- PROVIDED DATA:

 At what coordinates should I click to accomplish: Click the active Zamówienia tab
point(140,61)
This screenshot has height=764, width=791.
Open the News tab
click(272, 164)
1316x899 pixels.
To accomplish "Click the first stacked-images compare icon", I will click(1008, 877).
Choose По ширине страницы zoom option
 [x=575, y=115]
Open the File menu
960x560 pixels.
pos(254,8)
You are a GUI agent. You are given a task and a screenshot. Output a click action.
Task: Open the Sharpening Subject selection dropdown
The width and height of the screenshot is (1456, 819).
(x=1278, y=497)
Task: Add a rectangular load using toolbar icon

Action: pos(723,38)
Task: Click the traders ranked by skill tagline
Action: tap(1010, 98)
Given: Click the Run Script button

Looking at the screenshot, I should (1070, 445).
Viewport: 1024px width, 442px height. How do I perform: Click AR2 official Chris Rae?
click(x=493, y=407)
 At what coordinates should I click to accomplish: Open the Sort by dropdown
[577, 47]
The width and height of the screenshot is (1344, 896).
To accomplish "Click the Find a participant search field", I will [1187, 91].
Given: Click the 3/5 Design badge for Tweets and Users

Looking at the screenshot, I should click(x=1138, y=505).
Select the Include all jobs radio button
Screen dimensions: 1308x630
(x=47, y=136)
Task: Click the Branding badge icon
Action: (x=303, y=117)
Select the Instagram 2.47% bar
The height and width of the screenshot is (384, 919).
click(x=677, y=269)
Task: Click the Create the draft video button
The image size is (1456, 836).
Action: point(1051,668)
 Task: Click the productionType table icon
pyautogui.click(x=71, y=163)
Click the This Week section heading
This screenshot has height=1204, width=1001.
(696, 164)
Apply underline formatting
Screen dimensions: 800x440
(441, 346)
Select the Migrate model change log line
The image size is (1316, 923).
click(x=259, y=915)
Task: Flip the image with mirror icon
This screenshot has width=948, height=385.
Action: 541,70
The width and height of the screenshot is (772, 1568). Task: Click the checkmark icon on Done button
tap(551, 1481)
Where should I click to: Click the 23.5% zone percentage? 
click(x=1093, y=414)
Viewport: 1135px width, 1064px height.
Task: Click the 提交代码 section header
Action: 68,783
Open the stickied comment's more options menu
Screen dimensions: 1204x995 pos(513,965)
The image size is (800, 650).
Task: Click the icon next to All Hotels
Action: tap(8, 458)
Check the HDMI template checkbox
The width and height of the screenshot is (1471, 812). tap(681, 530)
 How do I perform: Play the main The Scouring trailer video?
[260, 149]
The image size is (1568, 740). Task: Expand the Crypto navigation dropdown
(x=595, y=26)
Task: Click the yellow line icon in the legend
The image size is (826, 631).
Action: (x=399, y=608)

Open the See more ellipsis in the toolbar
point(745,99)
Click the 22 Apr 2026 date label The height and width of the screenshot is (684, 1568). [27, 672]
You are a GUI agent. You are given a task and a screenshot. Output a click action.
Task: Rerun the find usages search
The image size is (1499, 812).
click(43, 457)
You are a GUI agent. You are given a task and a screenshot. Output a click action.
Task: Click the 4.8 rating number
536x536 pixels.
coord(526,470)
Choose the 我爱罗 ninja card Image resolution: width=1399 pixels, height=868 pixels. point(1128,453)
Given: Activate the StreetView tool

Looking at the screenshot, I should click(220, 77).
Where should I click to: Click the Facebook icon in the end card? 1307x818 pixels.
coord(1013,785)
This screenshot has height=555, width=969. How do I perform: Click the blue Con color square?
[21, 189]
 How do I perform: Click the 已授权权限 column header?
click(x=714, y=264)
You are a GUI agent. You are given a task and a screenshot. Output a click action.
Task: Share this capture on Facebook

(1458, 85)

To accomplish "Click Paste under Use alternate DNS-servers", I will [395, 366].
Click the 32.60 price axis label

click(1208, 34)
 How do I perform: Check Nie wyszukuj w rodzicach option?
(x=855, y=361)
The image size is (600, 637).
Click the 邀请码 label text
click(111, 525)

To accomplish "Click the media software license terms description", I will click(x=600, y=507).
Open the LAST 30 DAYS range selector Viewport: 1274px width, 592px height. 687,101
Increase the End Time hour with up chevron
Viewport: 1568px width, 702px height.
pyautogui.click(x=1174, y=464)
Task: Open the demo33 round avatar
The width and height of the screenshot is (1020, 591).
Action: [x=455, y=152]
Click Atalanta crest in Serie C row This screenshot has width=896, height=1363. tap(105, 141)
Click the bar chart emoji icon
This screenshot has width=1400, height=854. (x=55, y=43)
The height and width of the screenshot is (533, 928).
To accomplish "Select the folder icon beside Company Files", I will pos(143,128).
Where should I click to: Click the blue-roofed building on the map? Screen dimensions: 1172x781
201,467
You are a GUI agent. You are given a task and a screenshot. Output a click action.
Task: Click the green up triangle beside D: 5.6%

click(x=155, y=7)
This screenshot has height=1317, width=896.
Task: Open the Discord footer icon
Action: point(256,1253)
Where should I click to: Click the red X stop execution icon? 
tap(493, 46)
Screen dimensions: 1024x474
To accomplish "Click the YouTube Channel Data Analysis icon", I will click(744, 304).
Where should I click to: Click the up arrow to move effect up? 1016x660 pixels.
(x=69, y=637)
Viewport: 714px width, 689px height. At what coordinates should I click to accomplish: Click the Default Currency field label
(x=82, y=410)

- DESCRIPTION OF THE TASK: Return every one of the items above, line for line, with no change at all.

- WRITTEN RESPONSE:
 At what coordinates should I click to accomplish: Click the active Zamówienia tab
point(140,61)
This screenshot has height=764, width=791.
Open the News tab
click(272, 164)
1316x899 pixels.
To accomplish "Click the first stacked-images compare icon", I will click(1008, 877).
Choose По ширине страницы zoom option
 [x=575, y=115]
Open the File menu
960x560 pixels.
pos(254,8)
You are a GUI agent. You are given a task and a screenshot. Output a click action.
Task: Open the Sharpening Subject selection dropdown
The width and height of the screenshot is (1456, 819).
(x=1278, y=497)
Task: Add a rectangular load using toolbar icon

Action: pos(723,38)
Task: Click the traders ranked by skill tagline
Action: tap(1010, 98)
Given: Click the Run Script button

Looking at the screenshot, I should (1070, 445).
Viewport: 1024px width, 442px height. How do I perform: Click AR2 official Chris Rae?
click(x=493, y=407)
 At what coordinates should I click to accomplish: Open the Sort by dropdown
[577, 47]
The width and height of the screenshot is (1344, 896).
To accomplish "Click the Find a participant search field", I will [1187, 91].
Given: Click the 3/5 Design badge for Tweets and Users

Looking at the screenshot, I should click(x=1138, y=505).
Select the Include all jobs radio button
Screen dimensions: 1308x630
(x=47, y=136)
Task: Click the Branding badge icon
Action: (x=303, y=117)
Select the Instagram 2.47% bar
The height and width of the screenshot is (384, 919).
click(x=677, y=269)
Task: Click the Create the draft video button
The image size is (1456, 836).
Action: point(1051,668)
 Task: Click the productionType table icon
pyautogui.click(x=71, y=163)
Click the This Week section heading
This screenshot has height=1204, width=1001.
(696, 164)
Apply underline formatting
Screen dimensions: 800x440
(441, 346)
Select the Migrate model change log line
The image size is (1316, 923).
click(x=259, y=915)
Task: Flip the image with mirror icon
This screenshot has width=948, height=385.
Action: 541,70
The width and height of the screenshot is (772, 1568). Task: Click the checkmark icon on Done button
tap(551, 1481)
Where should I click to: Click the 23.5% zone percentage? 
click(x=1093, y=414)
Viewport: 1135px width, 1064px height.
Task: Click the 提交代码 section header
Action: 68,783
Open the stickied comment's more options menu
Screen dimensions: 1204x995 pos(513,965)
The image size is (800, 650).
Task: Click the icon next to All Hotels
Action: tap(8, 458)
Check the HDMI template checkbox
The width and height of the screenshot is (1471, 812). tap(681, 530)
 How do I perform: Play the main The Scouring trailer video?
[260, 149]
The image size is (1568, 740). Task: Expand the Crypto navigation dropdown
(x=595, y=26)
Task: Click the yellow line icon in the legend
The image size is (826, 631).
Action: (x=399, y=608)

Open the See more ellipsis in the toolbar
point(745,99)
Click the 22 Apr 2026 date label The height and width of the screenshot is (684, 1568). [27, 672]
You are a GUI agent. You are given a task and a screenshot. Output a click action.
Task: Rerun the find usages search
The image size is (1499, 812).
click(43, 457)
You are a GUI agent. You are given a task and a screenshot. Output a click action.
Task: Click the 4.8 rating number
536x536 pixels.
coord(526,470)
Choose the 我爱罗 ninja card Image resolution: width=1399 pixels, height=868 pixels. point(1128,453)
Given: Activate the StreetView tool

Looking at the screenshot, I should click(220, 77).
Where should I click to: Click the Facebook icon in the end card? 1307x818 pixels.
coord(1013,785)
This screenshot has height=555, width=969. How do I perform: Click the blue Con color square?
[21, 189]
 How do I perform: Click the 已授权权限 column header?
click(x=714, y=264)
You are a GUI agent. You are given a task and a screenshot. Output a click action.
Task: Share this capture on Facebook

(1458, 85)

To accomplish "Click Paste under Use alternate DNS-servers", I will [395, 366].
Click the 32.60 price axis label

click(1208, 34)
 How do I perform: Check Nie wyszukuj w rodzicach option?
(x=855, y=361)
The image size is (600, 637).
Click the 邀请码 label text
click(111, 525)

To accomplish "Click the media software license terms description", I will click(x=600, y=507).
Open the LAST 30 DAYS range selector Viewport: 1274px width, 592px height. 687,101
Increase the End Time hour with up chevron
Viewport: 1568px width, 702px height.
pyautogui.click(x=1174, y=464)
Task: Open the demo33 round avatar
The width and height of the screenshot is (1020, 591).
Action: [x=455, y=152]
Click Atalanta crest in Serie C row This screenshot has width=896, height=1363. tap(105, 141)
Click the bar chart emoji icon
This screenshot has width=1400, height=854. (x=55, y=43)
The height and width of the screenshot is (533, 928).
To accomplish "Select the folder icon beside Company Files", I will pos(143,128).
Where should I click to: Click the blue-roofed building on the map? Screen dimensions: 1172x781
201,467
You are a GUI agent. You are given a task and a screenshot. Output a click action.
Task: Click the green up triangle beside D: 5.6%

click(x=155, y=7)
This screenshot has height=1317, width=896.
Task: Open the Discord footer icon
Action: point(256,1253)
Where should I click to: Click the red X stop execution icon? 
tap(493, 46)
Screen dimensions: 1024x474
To accomplish "Click the YouTube Channel Data Analysis icon", I will click(744, 304).
Where should I click to: Click the up arrow to move effect up? 1016x660 pixels.
(x=69, y=637)
Viewport: 714px width, 689px height. At what coordinates should I click to accomplish: Click the Default Currency field label
(x=82, y=410)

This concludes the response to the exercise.